# PAGE EXTRACT:
⁂
Quick News Bit

Class war: Weighing changes to Australia’s class action regime

0

Almost three years ago, a development in a long-running case in the Victorian Supreme Court would set Australian legal circles aflutter and have dramatic, if unintended, consequences for the country’s class action scheme.

The Banksia Securities class action, it would emerge through reports in The Age and Sydney Morning Herald in 2019 and 2020, was beset with claims of deeply serious impropriety by the lawyers bringing the case and the not-so-arm’s-length litigation funder bankrolling the action.

A 699-page judgment by Justice John Dixon in October 2021 would lay bare a legal horror show of most egregious conduct, and find that lawyers for the Banksia Securities noteholders bringing the claim against the company, including high-profile barrister Norman O’Bryan, had drastically inflated their legal fees and their cut of any settlement by using fake invoices.

The case would become a lightning rod for critics of Australia’s class action regime who had long complained that the sector had become overrun by “sharks and gamblers” – particularly litigation funders who were seen to be raking in big fees at the expense of affected consumers and shareholders.

It would help to open the floodgates for legislative reform by the Morrison government between 2019 and 2022 to clamp down on the sector – including attempts to cap fees charged by legal teams running these cases, and the requirement that all class actions be registered as managed investment schemes and be overseen by the corporate regulator.

The Morrison government’s treasurer, Josh Frydenberg, would also bring in changes to Australia’s rules about when a company has to tell its shareholders about material information. The new scope of those rules, known as continous disclosure, would only hold companies and directors liable if they had “knowledge, recklessness or negligence” that the information they shared was wrong – a change that instantly made it much harder to prove a shareholder class action claim.

In his first comments on the case and its political ramifications, Dixon says he was disappointed when the case and his findings were used by proponents of class action reform to demonstrate the so-called “broken” state of Australia’s class action regime – notably by Liberal Senator James Paterson who oversaw the parliamentary inquiry into class action funding as well as by other members of the government.

Justice John Dixon of the Victorian Supreme Court.

Justice John Dixon of the Victorian Supreme Court.

“Banksia was very atypical because the nature of the conduct engaged in by the leading players, which I’ve set out clearly in the judgment, is not the way that lawyers or their funders normally behave,” Dixon said this week.

“I think that Banksia was misunderstood in Canberra. It shows what might go wrong in a litigation funded class action, but it also shows that the legal system is pretty robust and protects itself from rogue operators. That’s ultimately what happened. The victims were awarded a massive judgment.”
⁂
# COLLECTED DATA:

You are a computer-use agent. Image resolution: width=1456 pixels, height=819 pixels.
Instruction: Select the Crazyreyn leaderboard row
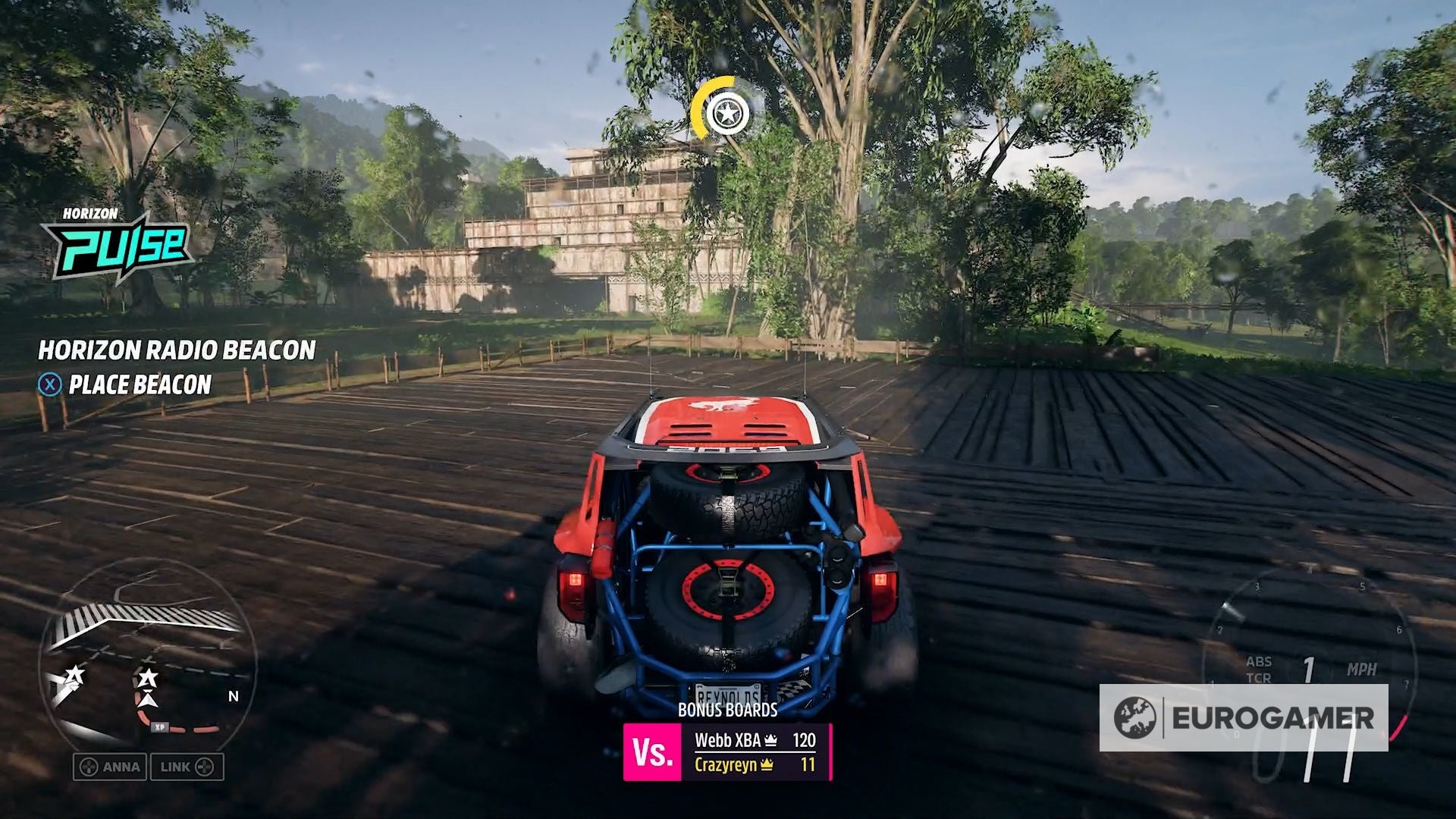726,766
⁂
In the article on Australia's class action regime, how many pages was Justice John Dixon's October 2021 judgment?

# RESPONSE TO THIS TASK:
699 pages.